** Exercise prompt **
The expected answer is every line of the material that contains the word "computer".

---- Source data

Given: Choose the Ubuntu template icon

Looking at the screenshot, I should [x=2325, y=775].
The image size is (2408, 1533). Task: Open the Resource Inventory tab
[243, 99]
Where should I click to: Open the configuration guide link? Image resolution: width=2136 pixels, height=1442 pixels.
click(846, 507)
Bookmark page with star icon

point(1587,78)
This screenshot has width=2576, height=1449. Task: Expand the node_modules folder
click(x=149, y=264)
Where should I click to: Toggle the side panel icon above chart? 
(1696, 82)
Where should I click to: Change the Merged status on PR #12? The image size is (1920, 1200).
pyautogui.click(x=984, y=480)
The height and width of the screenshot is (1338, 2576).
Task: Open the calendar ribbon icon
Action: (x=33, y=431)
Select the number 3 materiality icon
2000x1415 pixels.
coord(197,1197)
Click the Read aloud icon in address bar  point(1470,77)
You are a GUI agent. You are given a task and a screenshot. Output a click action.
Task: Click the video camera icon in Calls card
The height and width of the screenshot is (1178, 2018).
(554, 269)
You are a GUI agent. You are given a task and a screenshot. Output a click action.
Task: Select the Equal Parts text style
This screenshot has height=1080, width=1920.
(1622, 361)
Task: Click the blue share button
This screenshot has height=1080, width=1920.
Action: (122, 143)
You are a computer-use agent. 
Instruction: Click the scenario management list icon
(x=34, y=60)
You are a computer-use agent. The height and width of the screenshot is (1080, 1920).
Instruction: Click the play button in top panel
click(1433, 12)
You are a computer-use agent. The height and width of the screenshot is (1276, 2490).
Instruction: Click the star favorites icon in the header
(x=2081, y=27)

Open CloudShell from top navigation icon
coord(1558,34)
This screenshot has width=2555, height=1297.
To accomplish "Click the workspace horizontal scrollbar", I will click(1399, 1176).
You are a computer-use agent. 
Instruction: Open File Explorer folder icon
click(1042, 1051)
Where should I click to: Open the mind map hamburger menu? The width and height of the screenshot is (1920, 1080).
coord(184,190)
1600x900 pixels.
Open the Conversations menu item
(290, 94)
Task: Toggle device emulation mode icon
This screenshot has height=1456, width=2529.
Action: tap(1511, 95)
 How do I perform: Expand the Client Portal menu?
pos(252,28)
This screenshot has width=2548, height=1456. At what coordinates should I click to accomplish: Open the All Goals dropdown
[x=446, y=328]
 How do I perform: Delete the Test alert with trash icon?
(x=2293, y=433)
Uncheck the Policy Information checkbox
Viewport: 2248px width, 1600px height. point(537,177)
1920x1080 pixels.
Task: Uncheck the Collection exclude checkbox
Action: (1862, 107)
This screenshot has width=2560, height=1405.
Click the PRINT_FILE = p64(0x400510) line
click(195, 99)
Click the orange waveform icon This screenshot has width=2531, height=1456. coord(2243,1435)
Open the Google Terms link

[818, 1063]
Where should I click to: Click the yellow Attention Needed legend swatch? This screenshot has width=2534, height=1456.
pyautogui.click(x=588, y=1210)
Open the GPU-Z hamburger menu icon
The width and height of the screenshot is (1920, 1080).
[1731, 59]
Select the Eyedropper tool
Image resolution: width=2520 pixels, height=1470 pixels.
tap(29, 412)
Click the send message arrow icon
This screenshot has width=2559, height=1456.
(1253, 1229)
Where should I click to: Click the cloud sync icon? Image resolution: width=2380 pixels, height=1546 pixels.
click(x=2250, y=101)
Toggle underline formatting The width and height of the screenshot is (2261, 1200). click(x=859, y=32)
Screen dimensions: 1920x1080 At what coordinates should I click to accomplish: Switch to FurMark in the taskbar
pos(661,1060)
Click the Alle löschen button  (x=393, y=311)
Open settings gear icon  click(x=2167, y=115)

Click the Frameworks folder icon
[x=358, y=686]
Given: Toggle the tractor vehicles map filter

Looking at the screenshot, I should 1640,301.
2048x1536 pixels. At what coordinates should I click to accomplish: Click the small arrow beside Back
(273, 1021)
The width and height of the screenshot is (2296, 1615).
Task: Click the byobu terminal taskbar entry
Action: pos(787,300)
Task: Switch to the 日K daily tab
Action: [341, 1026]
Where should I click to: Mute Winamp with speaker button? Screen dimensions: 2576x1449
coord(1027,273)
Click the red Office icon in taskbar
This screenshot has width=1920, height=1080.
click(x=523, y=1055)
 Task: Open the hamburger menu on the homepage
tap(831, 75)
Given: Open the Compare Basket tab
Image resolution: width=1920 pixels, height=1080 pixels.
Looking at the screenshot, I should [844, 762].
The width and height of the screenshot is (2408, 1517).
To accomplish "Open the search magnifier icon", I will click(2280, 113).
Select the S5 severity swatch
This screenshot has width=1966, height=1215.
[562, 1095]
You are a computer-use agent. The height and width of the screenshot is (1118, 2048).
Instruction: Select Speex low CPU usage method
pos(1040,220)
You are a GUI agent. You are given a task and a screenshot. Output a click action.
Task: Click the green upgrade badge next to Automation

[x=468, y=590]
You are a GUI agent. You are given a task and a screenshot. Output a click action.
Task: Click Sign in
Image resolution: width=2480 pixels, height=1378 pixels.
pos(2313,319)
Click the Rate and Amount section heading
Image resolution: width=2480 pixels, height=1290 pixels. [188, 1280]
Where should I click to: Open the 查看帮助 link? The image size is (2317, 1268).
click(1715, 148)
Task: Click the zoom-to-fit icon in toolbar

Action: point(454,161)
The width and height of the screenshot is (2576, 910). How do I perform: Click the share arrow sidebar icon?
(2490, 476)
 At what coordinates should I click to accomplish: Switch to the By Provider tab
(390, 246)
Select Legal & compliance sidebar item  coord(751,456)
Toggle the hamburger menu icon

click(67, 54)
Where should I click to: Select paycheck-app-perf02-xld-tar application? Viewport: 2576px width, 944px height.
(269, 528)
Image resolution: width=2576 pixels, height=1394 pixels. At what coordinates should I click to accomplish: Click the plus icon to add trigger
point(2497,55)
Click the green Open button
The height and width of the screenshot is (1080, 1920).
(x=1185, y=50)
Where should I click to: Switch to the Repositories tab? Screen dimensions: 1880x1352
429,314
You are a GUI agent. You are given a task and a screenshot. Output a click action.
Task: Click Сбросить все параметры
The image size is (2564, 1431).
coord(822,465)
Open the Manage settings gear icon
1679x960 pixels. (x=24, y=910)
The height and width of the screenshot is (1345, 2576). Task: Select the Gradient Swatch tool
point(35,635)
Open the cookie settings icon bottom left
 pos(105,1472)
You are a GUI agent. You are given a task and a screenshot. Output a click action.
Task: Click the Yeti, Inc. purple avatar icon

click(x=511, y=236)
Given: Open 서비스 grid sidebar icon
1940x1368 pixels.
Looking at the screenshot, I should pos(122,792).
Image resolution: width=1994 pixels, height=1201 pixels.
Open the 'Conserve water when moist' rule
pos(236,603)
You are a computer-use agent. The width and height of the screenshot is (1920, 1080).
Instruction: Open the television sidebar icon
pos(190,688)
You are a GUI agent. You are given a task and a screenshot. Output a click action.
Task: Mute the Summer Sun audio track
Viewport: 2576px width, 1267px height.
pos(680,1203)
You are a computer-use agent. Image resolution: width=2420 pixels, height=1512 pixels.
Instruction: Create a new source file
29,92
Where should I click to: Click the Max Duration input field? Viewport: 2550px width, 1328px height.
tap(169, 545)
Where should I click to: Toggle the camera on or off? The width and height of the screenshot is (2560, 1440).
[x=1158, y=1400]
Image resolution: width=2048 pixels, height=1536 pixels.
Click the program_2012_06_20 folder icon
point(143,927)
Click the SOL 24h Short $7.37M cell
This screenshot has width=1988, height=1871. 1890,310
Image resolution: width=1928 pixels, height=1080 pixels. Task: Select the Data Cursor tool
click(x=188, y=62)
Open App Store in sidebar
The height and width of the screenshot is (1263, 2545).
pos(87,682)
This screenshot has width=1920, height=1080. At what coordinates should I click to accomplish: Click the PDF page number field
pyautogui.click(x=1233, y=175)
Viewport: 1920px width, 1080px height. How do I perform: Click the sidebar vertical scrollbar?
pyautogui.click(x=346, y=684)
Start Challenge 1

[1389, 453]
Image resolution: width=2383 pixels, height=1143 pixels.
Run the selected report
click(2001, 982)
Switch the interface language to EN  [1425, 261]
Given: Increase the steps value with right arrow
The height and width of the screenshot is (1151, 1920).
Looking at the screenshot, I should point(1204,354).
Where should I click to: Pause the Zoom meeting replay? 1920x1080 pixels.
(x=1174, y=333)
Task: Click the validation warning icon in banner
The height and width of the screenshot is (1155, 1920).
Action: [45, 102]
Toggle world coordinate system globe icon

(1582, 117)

--------

** Written response **
You are a computer-use agent. 
You are a computer-use agent. The height and width of the screenshot is (1080, 1920).
You are a computer-use agent. The height and width of the screenshot is (1276, 2490).
You are a computer-use agent. 
You are a computer-use agent. The height and width of the screenshot is (1118, 2048).
You are a computer-use agent. The width and height of the screenshot is (1920, 1080).
You are a computer-use agent. Image resolution: width=2420 pixels, height=1512 pixels.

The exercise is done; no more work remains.